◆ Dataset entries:
>>

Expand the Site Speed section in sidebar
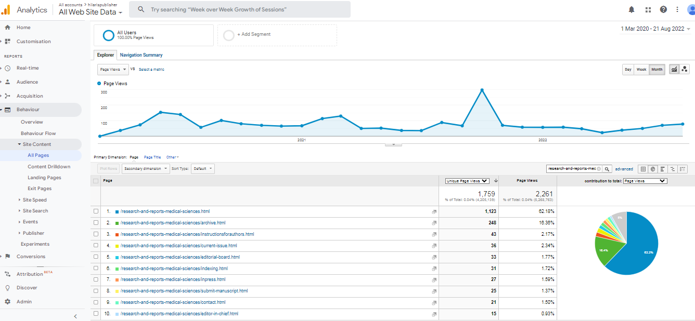695x321 pixels. (34, 200)
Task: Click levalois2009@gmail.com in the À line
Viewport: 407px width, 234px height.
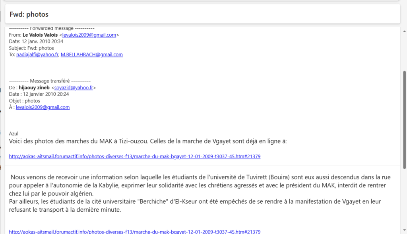Action: [x=43, y=107]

<<

◆ ACTION ITEM:
Could you give all the records again, exactly, minus the pictures?

◆ FINISHED TASK:
Expand the Site Speed section in sidebar
695x321 pixels. (34, 200)
Task: Click levalois2009@gmail.com in the À line
Viewport: 407px width, 234px height.
Action: [x=43, y=107]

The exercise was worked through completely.